(Dataset entries)
_ _ _ _ _

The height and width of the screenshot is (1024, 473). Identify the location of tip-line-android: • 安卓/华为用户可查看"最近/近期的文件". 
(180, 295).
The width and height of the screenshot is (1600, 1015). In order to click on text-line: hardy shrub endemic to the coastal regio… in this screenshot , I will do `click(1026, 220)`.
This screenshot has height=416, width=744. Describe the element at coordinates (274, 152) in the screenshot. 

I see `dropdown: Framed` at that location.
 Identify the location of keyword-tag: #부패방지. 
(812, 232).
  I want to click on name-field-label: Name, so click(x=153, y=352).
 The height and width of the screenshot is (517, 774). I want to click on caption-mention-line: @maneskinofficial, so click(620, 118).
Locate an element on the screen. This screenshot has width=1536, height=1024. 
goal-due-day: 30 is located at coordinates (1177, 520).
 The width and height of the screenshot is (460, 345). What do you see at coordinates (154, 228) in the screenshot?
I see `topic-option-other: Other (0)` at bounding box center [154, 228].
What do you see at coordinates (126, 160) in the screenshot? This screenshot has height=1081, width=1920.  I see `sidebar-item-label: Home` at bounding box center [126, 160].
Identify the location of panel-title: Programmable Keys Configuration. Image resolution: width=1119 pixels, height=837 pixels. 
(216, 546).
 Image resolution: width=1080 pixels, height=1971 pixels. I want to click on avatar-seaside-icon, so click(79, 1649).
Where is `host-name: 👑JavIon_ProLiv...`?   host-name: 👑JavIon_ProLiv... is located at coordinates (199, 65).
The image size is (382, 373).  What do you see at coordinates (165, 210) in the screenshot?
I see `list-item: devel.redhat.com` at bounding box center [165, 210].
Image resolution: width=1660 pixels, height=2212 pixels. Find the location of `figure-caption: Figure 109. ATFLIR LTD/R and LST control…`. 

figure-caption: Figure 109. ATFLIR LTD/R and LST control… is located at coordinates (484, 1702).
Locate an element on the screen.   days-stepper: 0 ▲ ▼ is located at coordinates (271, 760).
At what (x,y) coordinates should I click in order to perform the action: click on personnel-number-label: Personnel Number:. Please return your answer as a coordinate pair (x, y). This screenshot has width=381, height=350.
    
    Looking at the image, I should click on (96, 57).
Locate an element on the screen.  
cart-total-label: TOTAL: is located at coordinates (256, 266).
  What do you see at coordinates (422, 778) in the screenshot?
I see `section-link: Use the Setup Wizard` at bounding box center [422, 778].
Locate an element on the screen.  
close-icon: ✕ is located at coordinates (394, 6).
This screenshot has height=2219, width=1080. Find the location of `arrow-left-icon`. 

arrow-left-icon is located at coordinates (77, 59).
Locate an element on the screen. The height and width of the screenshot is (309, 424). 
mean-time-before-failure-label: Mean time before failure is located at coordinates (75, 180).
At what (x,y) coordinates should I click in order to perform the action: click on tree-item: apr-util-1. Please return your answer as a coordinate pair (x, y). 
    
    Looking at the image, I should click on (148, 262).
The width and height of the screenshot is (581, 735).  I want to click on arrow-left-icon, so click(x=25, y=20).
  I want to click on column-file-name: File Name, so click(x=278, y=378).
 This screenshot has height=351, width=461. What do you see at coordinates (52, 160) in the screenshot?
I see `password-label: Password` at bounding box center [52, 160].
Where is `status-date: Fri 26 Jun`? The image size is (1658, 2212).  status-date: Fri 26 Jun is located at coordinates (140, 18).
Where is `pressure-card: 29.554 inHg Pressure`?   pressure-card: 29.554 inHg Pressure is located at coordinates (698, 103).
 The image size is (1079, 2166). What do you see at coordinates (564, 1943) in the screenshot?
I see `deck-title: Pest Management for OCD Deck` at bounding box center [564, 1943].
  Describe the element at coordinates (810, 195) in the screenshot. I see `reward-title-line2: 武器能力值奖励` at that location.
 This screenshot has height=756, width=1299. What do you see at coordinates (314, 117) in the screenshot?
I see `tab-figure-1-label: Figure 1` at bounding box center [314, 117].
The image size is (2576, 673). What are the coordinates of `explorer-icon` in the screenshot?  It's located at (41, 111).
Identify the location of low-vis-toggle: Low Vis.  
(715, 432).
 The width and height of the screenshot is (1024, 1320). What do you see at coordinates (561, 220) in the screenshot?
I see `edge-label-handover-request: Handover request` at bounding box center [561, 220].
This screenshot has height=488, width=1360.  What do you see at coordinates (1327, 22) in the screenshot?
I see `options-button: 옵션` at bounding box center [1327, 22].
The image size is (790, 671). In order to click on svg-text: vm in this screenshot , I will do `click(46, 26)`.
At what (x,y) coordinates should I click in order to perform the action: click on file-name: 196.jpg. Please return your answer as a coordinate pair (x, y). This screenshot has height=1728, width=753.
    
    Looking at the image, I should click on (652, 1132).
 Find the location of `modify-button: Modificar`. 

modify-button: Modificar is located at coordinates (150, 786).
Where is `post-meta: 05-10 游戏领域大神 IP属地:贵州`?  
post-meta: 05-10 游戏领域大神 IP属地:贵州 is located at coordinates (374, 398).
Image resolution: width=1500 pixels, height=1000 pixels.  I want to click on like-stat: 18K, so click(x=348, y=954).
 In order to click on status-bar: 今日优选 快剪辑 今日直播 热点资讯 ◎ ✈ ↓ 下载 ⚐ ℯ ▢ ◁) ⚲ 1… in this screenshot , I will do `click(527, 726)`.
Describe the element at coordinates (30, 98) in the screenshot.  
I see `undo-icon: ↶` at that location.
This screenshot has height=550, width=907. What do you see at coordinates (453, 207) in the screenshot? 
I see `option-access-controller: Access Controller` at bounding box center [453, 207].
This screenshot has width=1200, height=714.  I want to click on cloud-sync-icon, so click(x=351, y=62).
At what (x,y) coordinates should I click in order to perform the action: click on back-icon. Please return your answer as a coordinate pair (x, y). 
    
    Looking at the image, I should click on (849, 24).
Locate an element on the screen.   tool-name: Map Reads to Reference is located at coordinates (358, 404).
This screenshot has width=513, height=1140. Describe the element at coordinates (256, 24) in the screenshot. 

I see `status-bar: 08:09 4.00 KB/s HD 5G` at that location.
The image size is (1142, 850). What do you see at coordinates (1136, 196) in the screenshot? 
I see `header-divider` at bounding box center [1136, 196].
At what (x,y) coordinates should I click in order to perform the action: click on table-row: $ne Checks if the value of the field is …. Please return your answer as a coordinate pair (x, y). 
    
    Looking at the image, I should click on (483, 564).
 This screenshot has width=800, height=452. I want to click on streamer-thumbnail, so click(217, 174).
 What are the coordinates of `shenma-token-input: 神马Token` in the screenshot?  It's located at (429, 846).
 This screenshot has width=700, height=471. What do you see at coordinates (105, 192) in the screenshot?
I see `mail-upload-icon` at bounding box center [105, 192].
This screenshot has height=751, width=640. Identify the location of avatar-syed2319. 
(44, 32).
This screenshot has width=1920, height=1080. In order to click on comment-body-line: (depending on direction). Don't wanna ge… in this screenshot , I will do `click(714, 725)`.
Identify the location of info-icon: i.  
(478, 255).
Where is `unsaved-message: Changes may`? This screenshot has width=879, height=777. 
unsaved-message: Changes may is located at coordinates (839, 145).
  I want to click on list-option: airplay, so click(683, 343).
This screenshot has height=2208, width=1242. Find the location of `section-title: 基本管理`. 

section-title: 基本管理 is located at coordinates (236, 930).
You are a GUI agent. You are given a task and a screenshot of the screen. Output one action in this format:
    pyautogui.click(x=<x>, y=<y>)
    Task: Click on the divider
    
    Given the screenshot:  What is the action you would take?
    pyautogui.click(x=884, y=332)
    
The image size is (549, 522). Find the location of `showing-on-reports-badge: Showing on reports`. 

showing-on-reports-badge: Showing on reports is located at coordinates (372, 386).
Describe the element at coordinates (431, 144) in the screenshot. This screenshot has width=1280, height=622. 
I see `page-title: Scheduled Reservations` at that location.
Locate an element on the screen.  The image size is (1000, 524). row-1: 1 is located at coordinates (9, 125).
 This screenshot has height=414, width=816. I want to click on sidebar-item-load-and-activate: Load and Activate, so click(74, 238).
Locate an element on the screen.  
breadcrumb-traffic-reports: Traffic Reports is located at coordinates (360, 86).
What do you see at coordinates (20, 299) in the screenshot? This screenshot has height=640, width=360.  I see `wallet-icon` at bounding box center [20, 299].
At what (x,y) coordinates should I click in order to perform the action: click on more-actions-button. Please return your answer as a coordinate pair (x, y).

_ _ _ _ _

[EXERCISE OBJECTIVE] Repeat the lines of the listing above word for word, from the line with "This screenshot has height=751, width=640." to the line with "showing-on-reports-badge: Showing on reports is", including both of those lines.

[YOUR RESPONSE]
This screenshot has height=751, width=640. Identify the location of avatar-syed2319. 
(44, 32).
This screenshot has width=1920, height=1080. In order to click on comment-body-line: (depending on direction). Don't wanna ge… in this screenshot , I will do `click(714, 725)`.
Identify the location of info-icon: i.  
(478, 255).
Where is `unsaved-message: Changes may`? This screenshot has width=879, height=777. 
unsaved-message: Changes may is located at coordinates (839, 145).
  I want to click on list-option: airplay, so click(683, 343).
This screenshot has height=2208, width=1242. Find the location of `section-title: 基本管理`. 

section-title: 基本管理 is located at coordinates (236, 930).
You are a GUI agent. You are given a task and a screenshot of the screen. Output one action in this format:
    pyautogui.click(x=<x>, y=<y>)
    Task: Click on the divider
    
    Given the screenshot:  What is the action you would take?
    pyautogui.click(x=884, y=332)
    
The image size is (549, 522). Find the location of `showing-on-reports-badge: Showing on reports`. 

showing-on-reports-badge: Showing on reports is located at coordinates (372, 386).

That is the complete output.